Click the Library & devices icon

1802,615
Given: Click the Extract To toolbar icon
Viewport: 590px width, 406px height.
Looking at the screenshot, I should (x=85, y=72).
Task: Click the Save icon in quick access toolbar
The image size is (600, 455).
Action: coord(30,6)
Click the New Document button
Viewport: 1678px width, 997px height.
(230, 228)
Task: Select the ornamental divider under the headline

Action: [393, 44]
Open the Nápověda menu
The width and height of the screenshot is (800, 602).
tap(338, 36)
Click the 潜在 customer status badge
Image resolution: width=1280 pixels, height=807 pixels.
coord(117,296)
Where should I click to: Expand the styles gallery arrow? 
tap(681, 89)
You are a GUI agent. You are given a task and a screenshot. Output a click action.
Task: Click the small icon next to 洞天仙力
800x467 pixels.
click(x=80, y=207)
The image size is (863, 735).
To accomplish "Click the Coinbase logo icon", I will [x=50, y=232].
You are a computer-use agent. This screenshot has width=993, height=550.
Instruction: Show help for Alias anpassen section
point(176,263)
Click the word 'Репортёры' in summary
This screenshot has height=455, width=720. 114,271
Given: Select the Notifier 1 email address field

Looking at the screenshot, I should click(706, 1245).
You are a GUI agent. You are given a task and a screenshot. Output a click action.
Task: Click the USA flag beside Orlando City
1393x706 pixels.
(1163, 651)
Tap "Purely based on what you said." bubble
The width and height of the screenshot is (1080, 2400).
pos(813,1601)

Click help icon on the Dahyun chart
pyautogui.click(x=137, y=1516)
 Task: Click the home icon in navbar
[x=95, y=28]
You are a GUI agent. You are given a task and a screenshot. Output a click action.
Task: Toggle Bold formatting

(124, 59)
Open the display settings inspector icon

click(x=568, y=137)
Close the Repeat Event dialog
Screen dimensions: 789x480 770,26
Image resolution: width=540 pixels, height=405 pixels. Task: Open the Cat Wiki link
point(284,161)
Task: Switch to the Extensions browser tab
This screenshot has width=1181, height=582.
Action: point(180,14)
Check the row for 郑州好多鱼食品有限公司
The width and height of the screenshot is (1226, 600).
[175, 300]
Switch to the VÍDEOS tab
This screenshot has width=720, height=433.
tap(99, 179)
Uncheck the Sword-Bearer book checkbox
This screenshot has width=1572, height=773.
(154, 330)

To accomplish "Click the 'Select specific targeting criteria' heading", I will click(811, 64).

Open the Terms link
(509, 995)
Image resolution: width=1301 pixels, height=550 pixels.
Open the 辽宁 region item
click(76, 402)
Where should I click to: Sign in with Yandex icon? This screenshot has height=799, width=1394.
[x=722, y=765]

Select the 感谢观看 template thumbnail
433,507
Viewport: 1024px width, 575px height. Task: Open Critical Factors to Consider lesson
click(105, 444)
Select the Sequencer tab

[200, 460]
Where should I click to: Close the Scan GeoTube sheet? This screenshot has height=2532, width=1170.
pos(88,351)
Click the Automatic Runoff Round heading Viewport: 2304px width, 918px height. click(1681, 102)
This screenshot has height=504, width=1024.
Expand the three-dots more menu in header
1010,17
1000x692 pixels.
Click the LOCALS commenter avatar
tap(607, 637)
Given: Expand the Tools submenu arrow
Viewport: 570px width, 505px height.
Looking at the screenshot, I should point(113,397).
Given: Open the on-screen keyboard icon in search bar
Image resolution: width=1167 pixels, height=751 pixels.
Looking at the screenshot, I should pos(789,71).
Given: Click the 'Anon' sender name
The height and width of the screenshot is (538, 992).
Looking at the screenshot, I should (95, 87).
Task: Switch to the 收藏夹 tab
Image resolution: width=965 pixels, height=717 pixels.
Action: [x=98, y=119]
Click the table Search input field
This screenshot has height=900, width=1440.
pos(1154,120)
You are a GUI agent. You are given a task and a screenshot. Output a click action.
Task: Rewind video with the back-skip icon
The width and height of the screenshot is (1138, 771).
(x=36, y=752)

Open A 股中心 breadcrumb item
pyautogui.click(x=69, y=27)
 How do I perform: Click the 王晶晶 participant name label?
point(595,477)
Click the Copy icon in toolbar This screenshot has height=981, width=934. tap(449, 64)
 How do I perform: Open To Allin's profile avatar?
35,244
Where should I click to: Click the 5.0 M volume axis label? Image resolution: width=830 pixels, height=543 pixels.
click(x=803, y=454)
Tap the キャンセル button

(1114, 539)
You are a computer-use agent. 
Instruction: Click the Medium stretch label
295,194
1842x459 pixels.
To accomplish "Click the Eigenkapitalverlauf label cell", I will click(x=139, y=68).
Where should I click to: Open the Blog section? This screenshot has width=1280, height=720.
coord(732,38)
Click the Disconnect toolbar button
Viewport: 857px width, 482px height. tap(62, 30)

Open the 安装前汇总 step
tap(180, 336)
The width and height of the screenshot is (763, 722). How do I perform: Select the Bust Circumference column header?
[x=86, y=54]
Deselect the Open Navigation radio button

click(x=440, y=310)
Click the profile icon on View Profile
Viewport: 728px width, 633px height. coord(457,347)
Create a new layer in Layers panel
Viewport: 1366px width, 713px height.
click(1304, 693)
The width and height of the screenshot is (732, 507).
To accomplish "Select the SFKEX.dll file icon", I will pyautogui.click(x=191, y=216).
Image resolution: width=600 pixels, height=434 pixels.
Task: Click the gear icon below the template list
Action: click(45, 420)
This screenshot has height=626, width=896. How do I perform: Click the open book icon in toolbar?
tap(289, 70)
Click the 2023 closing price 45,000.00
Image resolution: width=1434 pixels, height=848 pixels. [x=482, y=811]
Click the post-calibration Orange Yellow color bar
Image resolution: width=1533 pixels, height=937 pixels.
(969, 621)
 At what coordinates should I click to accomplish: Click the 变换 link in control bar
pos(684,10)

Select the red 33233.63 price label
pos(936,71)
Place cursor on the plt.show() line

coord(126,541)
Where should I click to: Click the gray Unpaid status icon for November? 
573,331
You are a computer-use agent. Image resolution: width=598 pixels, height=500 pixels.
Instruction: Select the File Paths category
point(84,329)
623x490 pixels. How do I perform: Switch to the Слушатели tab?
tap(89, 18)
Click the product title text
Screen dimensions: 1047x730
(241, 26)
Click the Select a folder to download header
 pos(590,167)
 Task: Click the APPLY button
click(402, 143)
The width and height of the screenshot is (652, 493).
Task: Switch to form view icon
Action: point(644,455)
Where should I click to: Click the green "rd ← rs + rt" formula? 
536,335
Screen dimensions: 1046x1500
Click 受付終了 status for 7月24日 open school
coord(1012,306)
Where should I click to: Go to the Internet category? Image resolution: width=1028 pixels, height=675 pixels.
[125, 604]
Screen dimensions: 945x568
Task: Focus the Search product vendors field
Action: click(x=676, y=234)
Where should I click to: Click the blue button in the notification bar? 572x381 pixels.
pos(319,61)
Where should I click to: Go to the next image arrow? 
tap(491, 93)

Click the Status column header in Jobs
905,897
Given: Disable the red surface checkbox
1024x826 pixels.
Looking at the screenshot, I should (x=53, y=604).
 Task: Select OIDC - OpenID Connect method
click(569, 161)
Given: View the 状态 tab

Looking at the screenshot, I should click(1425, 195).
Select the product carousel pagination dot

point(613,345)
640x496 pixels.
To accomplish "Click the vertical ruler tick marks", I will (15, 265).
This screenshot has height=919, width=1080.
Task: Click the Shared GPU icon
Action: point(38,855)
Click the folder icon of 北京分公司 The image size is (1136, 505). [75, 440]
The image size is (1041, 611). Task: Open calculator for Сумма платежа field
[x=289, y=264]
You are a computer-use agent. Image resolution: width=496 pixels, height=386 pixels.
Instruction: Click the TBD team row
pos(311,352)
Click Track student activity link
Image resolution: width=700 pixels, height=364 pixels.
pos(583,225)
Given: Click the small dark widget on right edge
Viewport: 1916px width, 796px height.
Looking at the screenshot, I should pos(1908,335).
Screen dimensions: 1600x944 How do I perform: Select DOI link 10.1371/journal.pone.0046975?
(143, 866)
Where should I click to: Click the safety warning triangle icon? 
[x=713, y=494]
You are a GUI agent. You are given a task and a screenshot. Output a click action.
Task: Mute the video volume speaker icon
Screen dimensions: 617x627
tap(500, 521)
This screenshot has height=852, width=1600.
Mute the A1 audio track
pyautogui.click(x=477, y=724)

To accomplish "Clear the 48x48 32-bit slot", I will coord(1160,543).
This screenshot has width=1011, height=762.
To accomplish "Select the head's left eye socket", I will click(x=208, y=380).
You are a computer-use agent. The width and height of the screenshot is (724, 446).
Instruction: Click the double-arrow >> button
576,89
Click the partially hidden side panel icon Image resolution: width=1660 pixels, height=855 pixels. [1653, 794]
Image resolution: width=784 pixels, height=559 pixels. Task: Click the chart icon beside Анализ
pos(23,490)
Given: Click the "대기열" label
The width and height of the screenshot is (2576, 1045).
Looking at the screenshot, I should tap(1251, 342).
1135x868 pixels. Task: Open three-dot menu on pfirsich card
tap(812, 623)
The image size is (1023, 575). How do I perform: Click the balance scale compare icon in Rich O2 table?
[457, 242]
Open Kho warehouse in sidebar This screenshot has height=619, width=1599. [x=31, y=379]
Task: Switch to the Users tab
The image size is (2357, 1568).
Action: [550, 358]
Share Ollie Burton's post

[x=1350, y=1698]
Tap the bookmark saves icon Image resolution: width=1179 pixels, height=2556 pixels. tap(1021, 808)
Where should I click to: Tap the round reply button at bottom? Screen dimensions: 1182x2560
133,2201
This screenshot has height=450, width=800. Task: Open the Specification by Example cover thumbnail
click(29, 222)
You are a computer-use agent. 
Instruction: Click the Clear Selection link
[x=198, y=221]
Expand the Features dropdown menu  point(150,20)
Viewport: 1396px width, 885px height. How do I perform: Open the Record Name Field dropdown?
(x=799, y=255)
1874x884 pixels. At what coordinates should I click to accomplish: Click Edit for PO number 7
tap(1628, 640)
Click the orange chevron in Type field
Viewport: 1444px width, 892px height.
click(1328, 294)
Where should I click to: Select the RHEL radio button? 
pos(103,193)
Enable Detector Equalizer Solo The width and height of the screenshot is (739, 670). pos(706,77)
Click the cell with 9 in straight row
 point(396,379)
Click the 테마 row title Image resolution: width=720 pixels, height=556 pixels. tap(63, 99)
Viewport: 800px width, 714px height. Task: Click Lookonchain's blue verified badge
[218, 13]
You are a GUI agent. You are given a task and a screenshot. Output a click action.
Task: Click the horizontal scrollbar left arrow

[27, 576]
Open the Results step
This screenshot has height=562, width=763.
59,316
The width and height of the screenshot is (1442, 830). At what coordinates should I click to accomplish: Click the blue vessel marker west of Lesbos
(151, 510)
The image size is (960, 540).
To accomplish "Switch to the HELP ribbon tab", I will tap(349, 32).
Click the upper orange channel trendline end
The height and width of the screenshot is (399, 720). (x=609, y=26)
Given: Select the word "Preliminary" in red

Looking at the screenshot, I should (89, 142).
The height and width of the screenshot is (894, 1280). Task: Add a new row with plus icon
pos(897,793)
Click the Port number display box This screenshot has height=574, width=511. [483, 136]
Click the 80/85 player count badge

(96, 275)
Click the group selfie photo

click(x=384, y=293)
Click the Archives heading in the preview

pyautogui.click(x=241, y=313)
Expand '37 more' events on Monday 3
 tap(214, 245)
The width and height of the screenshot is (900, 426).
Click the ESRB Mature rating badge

#### Exercise details
Using the material above, work out how many lines contain the string "checkbox". Give that number alone.

#### Task answer
2